Mahbub Djunaidi Si Nakal Jenaka (3) | Cek&Ricek Anugerah Pewarta Astra 2025 - Satukan Gerak, Terus Berdampak
Foto: Qureta

Mahbub Djunaidi Si Nakal Jenaka (3)

Pengantar:

Tanggal 22 Juli adalah  kelahiran kolumnis terbesar Indonesia, Mahbub Djunaidi. Ia lahir pada 1933. Pria Betawi ini lahir dan besar di Jakarta. Namun ia memilih Bandung sebagai tempat untuk menikmati hari tuanya. Pada 1 Oktober 1995, penulis satire humor ini meninggal dunia. Tulisannya yang jenaka dan tajam masih bisa dinikmati dari tiga buku kumpulan tulisannya. Pada 22 Juli 2021 ini, jatuh pada hari Kamis, tepat 88 tahun kelahirannya. Untuk mengenang Mahbub, saya menulis catatan yang lumayan panjang. Selamat menikmati.

***

Penulis Otonom, Pribadi Bebas

Hamid Basyaib, seorang penulis yang memikat, pernah menulis kolom tentang Mahbub. Ia menggambarkan Mahbub dengan gambaran “tidak ada penulis lain Indonesia yang menulis seperti Mahbub Djunaidi. Ia the one and only dalam kancah kepenulisan kita. Ia mengolah langgam dasar dan idiom kebetawiannya dengan cemerlang”. Menurutnya, selain menyusun kalimat yang sangat khas, dengan struktur yang tak selamanya beres, Mahbub juga memiliki diksi yang agak ganjil tetapi “benar”, kocak, dan memikat. Hamid menilai Mahbub termasuk bintang jurnalistik Indonesia generasi kedua di era kemerdekaan setelah Rosihan Anwar, Mochtar Lubis, dan BM Diah.

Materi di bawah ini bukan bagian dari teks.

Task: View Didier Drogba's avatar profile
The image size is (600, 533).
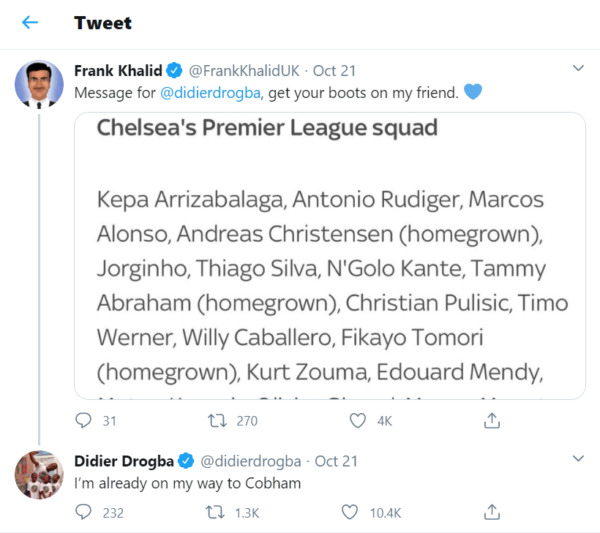Action: coord(39,474)
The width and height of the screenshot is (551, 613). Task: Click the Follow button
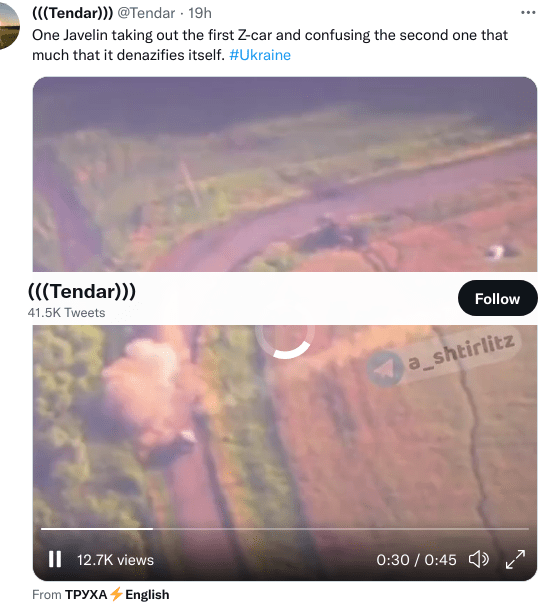[497, 298]
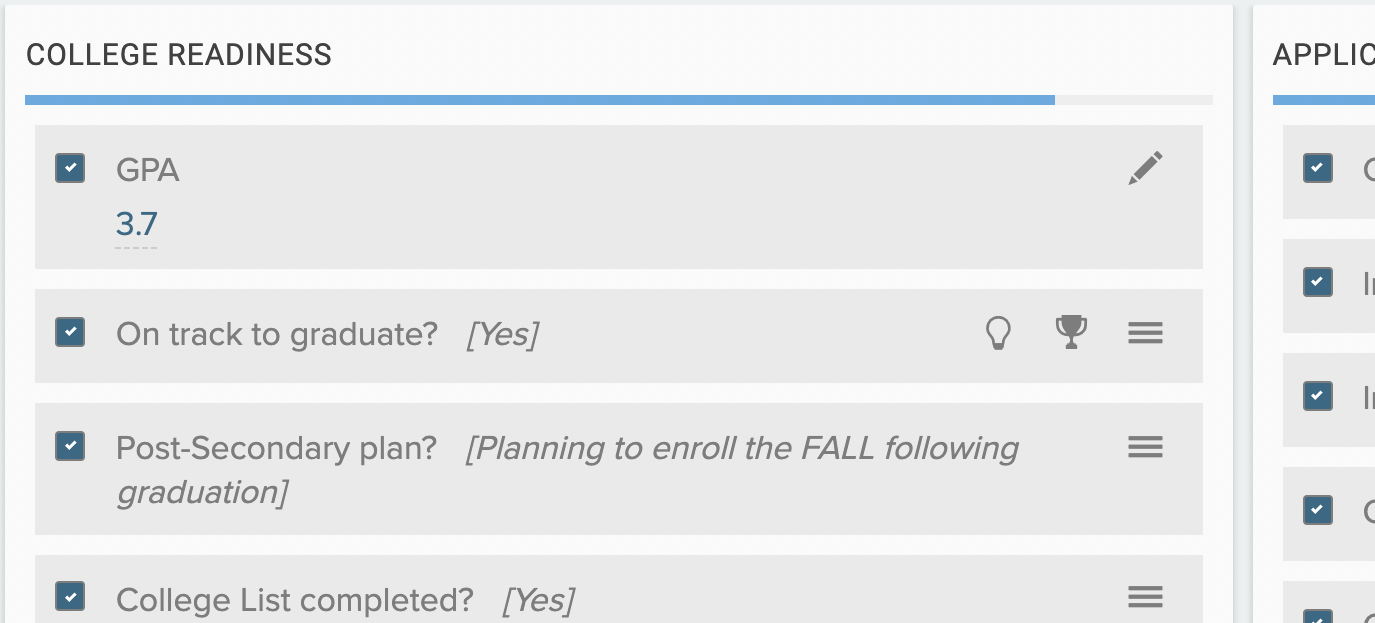Screen dimensions: 1375x623
Task: Click the trophy icon on graduate row
Action: pyautogui.click(x=1071, y=332)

Dalam hal penerjemahan, Mahbub dinilai Hamid menerjemahkan dengan begitu rileks, dengan pilihan diksi yang serampangannya menggelikan. “Saya bayangkan ia menerjemahkan buku-buku itu bukan kalimat per kalimat, tapi per paragraf atau bahkan per halaman. Ia tak merasa perlu untuk selalu setia pada teks asli. Ia sangat percaya diri dengan pemahamannya atas teks itu lalu mengindonesiakannya dengan caranya sendiri,” katanya. Bahkan, katanya, “Semuanya tunduk pada gaya personal sang penerjemah. Semua buku itu jadi seakan karya asli Mahbub Djunaidi.”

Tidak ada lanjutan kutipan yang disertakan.